* **WHAT THE TASK REQUIRES**
Please, starting at the line that contains "Viewport: 1024px width, 638px", reproduce every line exactly until the records run out, skipping all pictures.
--- EXCERPTED DATA ---
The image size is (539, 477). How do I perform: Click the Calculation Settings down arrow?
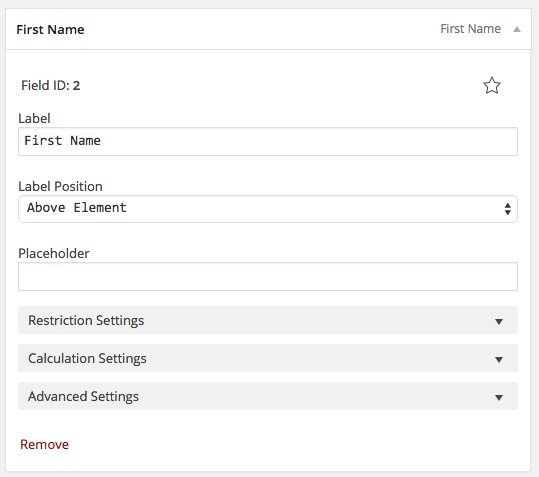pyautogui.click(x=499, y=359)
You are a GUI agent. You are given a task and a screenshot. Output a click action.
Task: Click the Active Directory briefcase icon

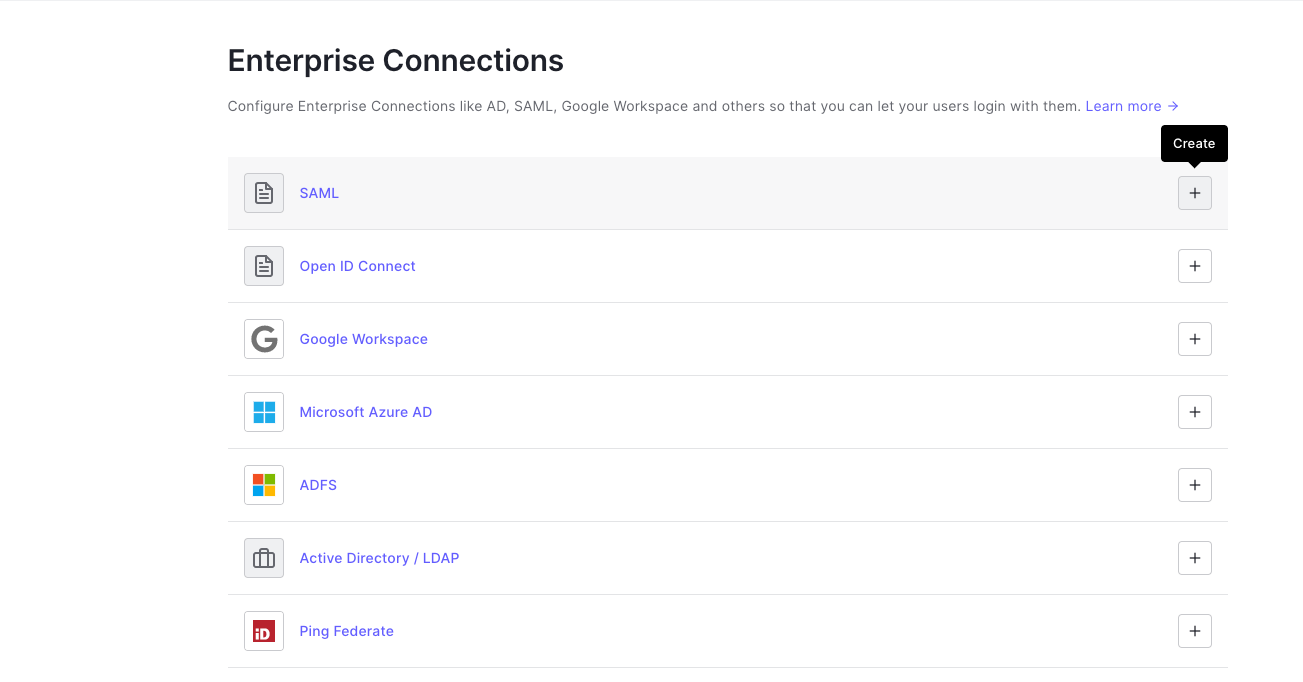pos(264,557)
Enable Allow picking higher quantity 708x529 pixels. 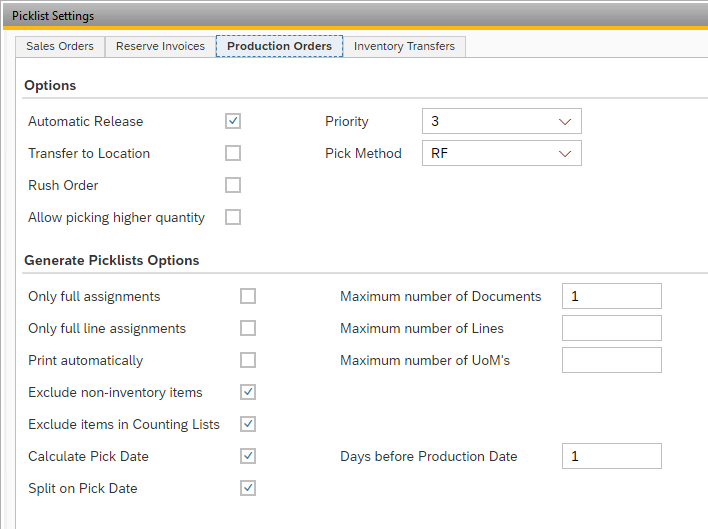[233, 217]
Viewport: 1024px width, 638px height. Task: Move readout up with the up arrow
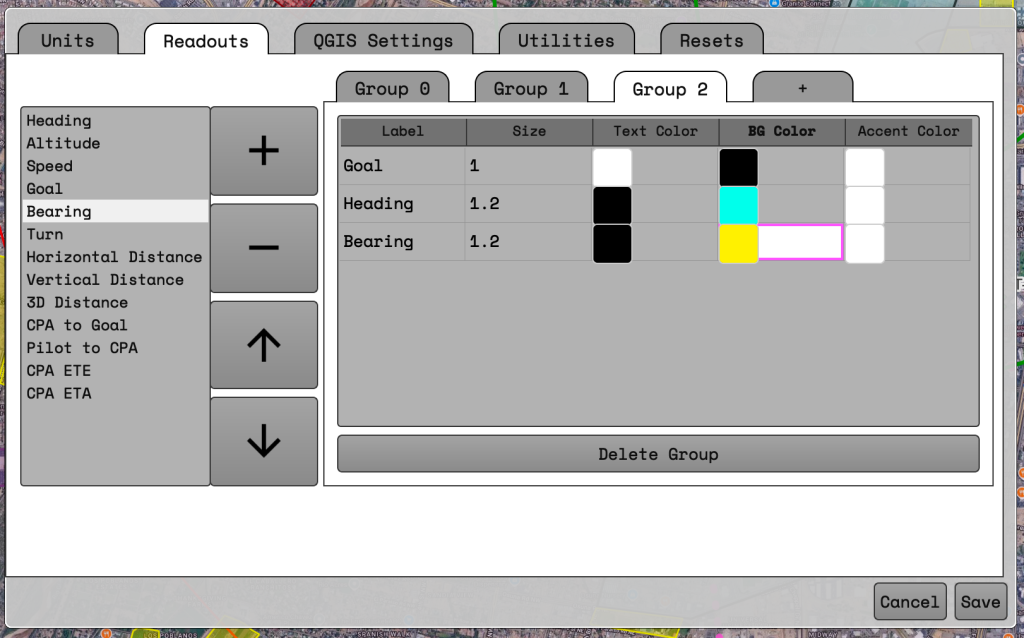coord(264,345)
---
* **SOLVED PROBLEM**
Viewport: 1024px width, 638px height. Task: Move readout up with the up arrow
coord(264,345)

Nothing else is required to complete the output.